The sub-title gives a good impression of what it is about: puerilis narratio ad domesticos Romanorum mores illustrandos in usum scholarum redacta. However, this is also a bit misleading. Contrary to other Latin readers, especially those geared towards absolute beginners (e.g. Reed's Julia or Fay's Carolus et Maria), it is not "puerile". The book (91 pages of actual text with many pictures) instead uses the story of Cicero's son to illustrate Roman life. The story providing the framework begins with the birth of Cicero's son and ends with the death of his father, drawing an often quite critical (but not entirely damning) picture of the father. Filling out the framework are passages covering many aspects of Roman life (the material world, customs). The most important ones:
- Birth and customs associated with it
- House (also about the insulae)
- Feasts, Eating, Kitchen (including utensils)
- Children's games
- School (and utensils)
- Furniture: beds and tables
- Mail service
- Villa rustica
- Travel (and carts)
- War (trated only very briefly)
- Clothes, hats, shoes
Language: Paoli uses the entire Latin grammar (including subjunctive, conditional sentences, etc.). The difficulty level stays the same from the beginning to the end. I think that it is a good book to read right after finishing learning Latin grammar.
This passage is quite representative, also for the size of these. The longest ones are not more than twice the size of it.De secundis mensis.
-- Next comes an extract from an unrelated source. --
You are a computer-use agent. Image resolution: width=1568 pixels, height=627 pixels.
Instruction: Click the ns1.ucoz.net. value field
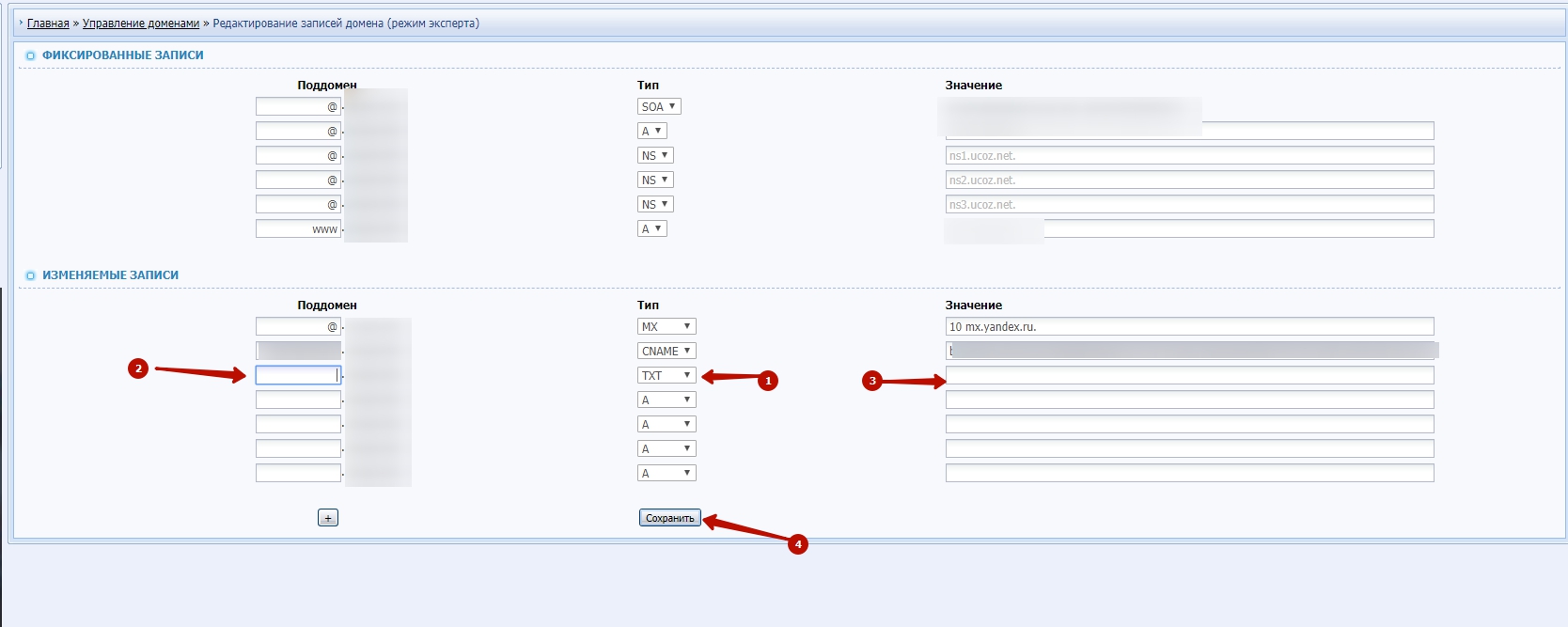pos(1189,155)
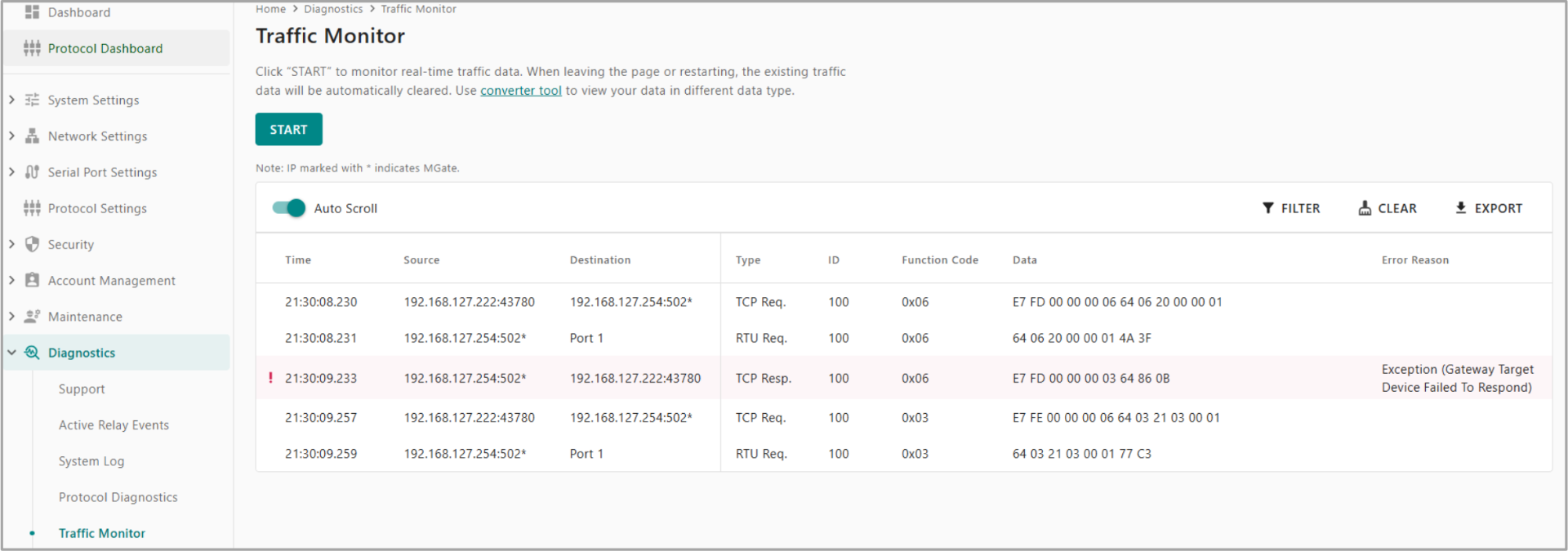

Perfecta cena, non ante secundarum mensarum initium fiebat, quam dominus Laribus, vino mero in mensam effuso, libasset. Larium parva signa in mensa ad id statuebantur; omnes bona omina proferebant. In secundis mensis placentae adponebantur melle vel caseo confectae, variis cum pomis, atque ad irritandam gulam, quo libentius convivae potarent, sicca bellaria, uva passa, arida ficus. Tempus enim potandi erat, nec ulla iam edendi cupiditate satur conviva tenebatur.
A small hint: use Anthony Rich's Illustrated Companion to the Latin Dictionary and Greek Lexicon while reading this book (in my opinion a must-have, at least as a PDF).